With companies discovering the utility of AI in applicant selection, a question arises of whether the applicants perceive value in being assessed by AI as well (Woods et al., 2020). The process of candidate selection marks the beginning of the company–employee relationship, and perceptions of future employees concerning the quality of assessment in an AI-based assessment process may matter for companies that wish to attract employees (e.g., Langer et al., 2021a). In fact, the applicants’ perceptions of the selection process influence the outcomes, such as the impression of the organization’s justness (Schinkel et al., 2013); job performance (McCarthy et al., 2013); and attitudes, intentions, and behaviors (McCarthy et al., 2017). During the selection process, the candidates’ perceptions of the assessment are particularly important (Hausknecht et al., 2004). Candidates’ perception of assessment is defined as the way the candidates think and feel about the hiring process, of being tested and judged (Ryan and Ployhart, 2000). With detailed information on the assessment process being usually inaccessible for candidates, it is specifically the face validity and perceived predictive validity of the process that are considered strong predictors of the candidate’s perceptions, including their attitude toward the tests and selection process (Hausknecht et al., 2004). Drawing from this work, we conceptualize assessment quality perceptions as an extension to which the assessment process is perceived as detailed and thorough.
The aim of this study was to provide insights into assessment quality perceptions in various AI assessment situations, all in a personnel selection scenario. While using AI in personnel selection has been on the rise and has become increasingly popular among recruiters in the field of HR (Upadhyay and Khandelwal, 2018; Woods et al., 2020), empirical evidence points to the fact that applicants may not view AI in personnel selection favorably (e.g., Blacksmith et al., 2016; Wesche and Sonderegger, 2021). For example, applicants may feel that if personal exchange reduces, they have fewer opportunities to perform (Langer et al., 2020). Moreover, such a personal exchange may provide a less fruitful information to the applicant, and perceptions of job-relatedness lower compared with face-to-face interviews (Sears et al., 2013). Technological interviews brought about less favorable evaluations of the interviewer (Sears et al., 2013), and applicants feel greater uncertainty during the interview (Mirowska and Mesnet, 2021). In this research, we want to investigate the role of AI for such negative reactions in more detail. Specifically, we want to focus on different dimensions of AI, AI complexity, AI intangibility, and AI reliability, drawn from the literature on technology adoption (e.g., Lankton et al., 2014). We suggest that different dimensions of AI influence applicant reactions to the selection process. We test our predictions in a 3 (AI complexity)×3 (AI intangibility)×3 (AI reliability) factorial vignette study. Thereby, we add to the nascent literature on applicant reactions to AI based selection procedures by providing a generalizable framework to conceptualize AI in personnel selection and evidence on the relative importance of the dimensions of AI when assessing different assessment criteria.
Theoretical Background
Candidates’ Views on the Assessment Quality
Mentioned previously, the literature suggests that AI in an assessment process reduces applicants’ assessment quality perceptions (e.g., Blacksmith et al., 2016; Wesche and Sonderegger, 2021), in spite of potential benefits such as reduced bias (Quillian et al., 2017), or the potential to tap previously unknown sources of information (e.g., personality; Tengai AB, 2019). Woods et al. (2020) provide an overview of potential concerns that limit assessment quality perceptions ranging from concerns on the validity of the capabilities of the AI, potential technology-related biases, the applicant’s insufficient digital familiarity, to privacy concerns.

Assignment 1. According to the passage on AI in personnel selection, which three dimensions of AI does the study focus on?
Assignment 2. Reproduce the part of the passage on AI in personnel selection starting with "Theoretical Background" and going on through "to privacy concerns.".
Work only from the passage on AI in personnel selection.

Entries supplied.
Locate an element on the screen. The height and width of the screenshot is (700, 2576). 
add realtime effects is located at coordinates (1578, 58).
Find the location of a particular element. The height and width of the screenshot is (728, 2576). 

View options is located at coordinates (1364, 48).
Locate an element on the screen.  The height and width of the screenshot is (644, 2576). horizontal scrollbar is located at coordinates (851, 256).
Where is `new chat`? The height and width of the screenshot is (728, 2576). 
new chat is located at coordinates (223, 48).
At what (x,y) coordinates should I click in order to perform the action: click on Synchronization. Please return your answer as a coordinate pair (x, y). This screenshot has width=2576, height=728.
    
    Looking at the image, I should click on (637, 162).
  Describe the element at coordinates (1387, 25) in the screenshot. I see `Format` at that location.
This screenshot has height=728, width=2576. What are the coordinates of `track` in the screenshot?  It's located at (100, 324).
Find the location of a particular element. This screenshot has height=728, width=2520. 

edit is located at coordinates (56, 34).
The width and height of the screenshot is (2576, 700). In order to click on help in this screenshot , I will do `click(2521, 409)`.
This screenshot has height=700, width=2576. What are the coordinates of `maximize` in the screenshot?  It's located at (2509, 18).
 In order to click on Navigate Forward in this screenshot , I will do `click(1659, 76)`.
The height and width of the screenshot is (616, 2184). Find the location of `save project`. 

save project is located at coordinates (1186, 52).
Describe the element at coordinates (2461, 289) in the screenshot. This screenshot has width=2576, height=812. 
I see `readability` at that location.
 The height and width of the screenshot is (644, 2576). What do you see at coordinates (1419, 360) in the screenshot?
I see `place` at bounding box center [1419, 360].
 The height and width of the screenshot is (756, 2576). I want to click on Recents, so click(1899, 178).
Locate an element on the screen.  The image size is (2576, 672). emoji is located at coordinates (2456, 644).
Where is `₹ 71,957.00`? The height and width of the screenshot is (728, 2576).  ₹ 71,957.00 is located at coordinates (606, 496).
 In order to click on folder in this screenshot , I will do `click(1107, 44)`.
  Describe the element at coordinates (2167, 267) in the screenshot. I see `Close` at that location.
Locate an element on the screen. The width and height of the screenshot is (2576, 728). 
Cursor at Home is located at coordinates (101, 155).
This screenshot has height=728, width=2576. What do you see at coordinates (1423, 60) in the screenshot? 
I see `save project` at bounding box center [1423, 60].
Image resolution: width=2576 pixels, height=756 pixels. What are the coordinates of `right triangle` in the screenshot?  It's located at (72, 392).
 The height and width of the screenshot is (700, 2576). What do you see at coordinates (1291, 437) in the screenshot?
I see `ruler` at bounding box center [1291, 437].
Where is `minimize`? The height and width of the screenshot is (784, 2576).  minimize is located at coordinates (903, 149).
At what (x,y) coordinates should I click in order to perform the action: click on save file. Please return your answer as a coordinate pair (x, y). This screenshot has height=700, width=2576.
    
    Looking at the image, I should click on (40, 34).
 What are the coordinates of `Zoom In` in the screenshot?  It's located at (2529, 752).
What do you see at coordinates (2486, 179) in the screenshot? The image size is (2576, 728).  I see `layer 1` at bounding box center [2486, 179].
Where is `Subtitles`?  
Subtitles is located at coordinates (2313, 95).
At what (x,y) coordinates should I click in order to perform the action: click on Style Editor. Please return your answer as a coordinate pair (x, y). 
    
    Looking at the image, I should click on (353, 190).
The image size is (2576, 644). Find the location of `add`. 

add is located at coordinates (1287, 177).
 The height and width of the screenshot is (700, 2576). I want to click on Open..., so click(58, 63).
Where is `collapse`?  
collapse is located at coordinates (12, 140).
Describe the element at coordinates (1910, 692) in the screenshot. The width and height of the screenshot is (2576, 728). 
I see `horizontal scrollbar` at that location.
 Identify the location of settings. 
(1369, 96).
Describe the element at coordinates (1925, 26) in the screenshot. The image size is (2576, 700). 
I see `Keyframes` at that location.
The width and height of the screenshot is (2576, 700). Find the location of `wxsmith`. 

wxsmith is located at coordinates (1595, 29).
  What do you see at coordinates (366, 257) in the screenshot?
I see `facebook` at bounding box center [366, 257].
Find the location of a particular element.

Output 1. AI complexity, AI intangibility, and AI reliability.

Output 2.
Theoretical Background
Candidates’ Views on the Assessment Quality
Mentioned previously, the literature suggests that AI in an assessment process reduces applicants’ assessment quality perceptions (e.g., Blacksmith et al., 2016; Wesche and Sonderegger, 2021), in spite of potential benefits such as reduced bias (Quillian et al., 2017), or the potential to tap previously unknown sources of information (e.g., personality; Tengai AB, 2019). Woods et al. (2020) provide an overview of potential concerns that limit assessment quality perceptions ranging from concerns on the validity of the capabilities of the AI, potential technology-related biases, the applicant’s insufficient digital familiarity, to privacy concerns.